9.4 Each party agrees that it will safeguard the confidentiality of the Confidential Information supplied by the other party and that it will observe the same due care with respect to such information as they would observe with respect to its own Confidential Information. The other party shall not sell, copy and/or distribute in any way Confidential Information to third parties, without de disclosing party’s prior written consent, which consent may be granted or withheld in such party’s sole and absolute discretion.
9.5 Each party agrees that it will restrict the circle of employees or third parties it retains who have access to the other party’s Confidential Information as much as possible and provide such access only on a need to know basis and after binding such employees and third parties to the same level of confidentiality as set forth in this Agreement.
9.6 Immediately following the receipt of a written request to this effect by the disclosing party the receiving party will return any and all Confidential Information received from the disclosing party or destroy such Confidential Information, if the disclosing party so requests.
9.7 Boska has the right to use the knowledge it has gained through the performance of any order or agreement for any and all purposes, provided that Confidential Information of Customer is not disclosed to third parties.
Article 10 - Force Majeure
Boska will not be liable for any delay in performing or failure to perform any of its obligations under an order or an agreement caused by events beyond its reasonable control.
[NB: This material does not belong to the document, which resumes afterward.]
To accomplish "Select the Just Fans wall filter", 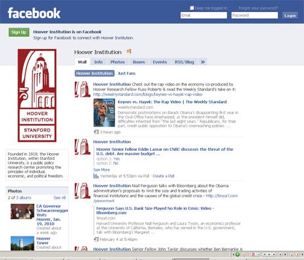I will pos(127,74).
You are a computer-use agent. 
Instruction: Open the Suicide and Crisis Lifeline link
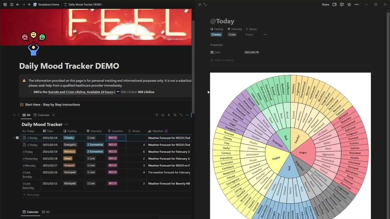[81, 92]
Boska will notify Customer promptly in writing of the reasons for the delay or stoppage (and the likely duration) and will take all reasonable steps to overcome the delay or stoppage.
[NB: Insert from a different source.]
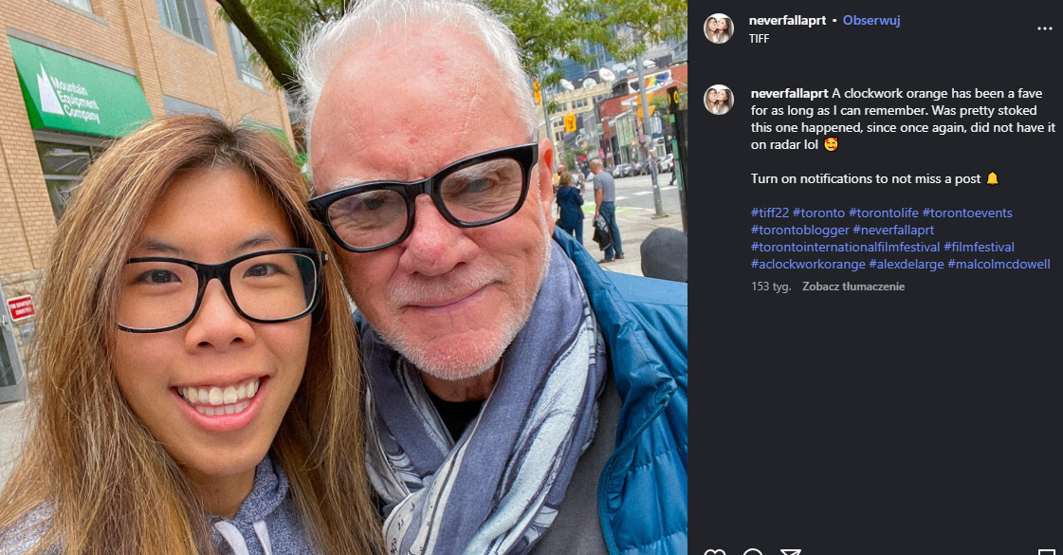Image resolution: width=1063 pixels, height=555 pixels.
Task: Open the #malcolmmcdowell hashtag
Action: coord(999,264)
Article 11. Applicable Law and Jurisdiction
Unless stated otherwise in writing, all orders, agreements and in general the business relationship between Boska and Customer, shall be governed by and construed in accordance with the laws of the state of New York, without giving effect to the United Nations Convention on the Contracts for the International Sale of Goods. With respect to any disputes arising between the parties, parties hereby submit exclusively to the personal jurisdiction of the Federal courts in New York, New York. The parties consent and agree that each such court is a convenient forum for, and has proper venue over, the resolution of all legal actions, proceedings and disputes arising out of or relating to their relationship. ANY CAUSE OF ACTION AGAINST BOSKA, REGARDLESS WHETHER IN CONTRACT, TORT OR OTHERWISE, MUST COMMENCE WITHIN ONE (1) YEAR AFTER THE CAUSE OF ACTION ACCRUES. OTHERWISE, SUCH CAUSE OF ACTION IS PERMANENTLY BARRED.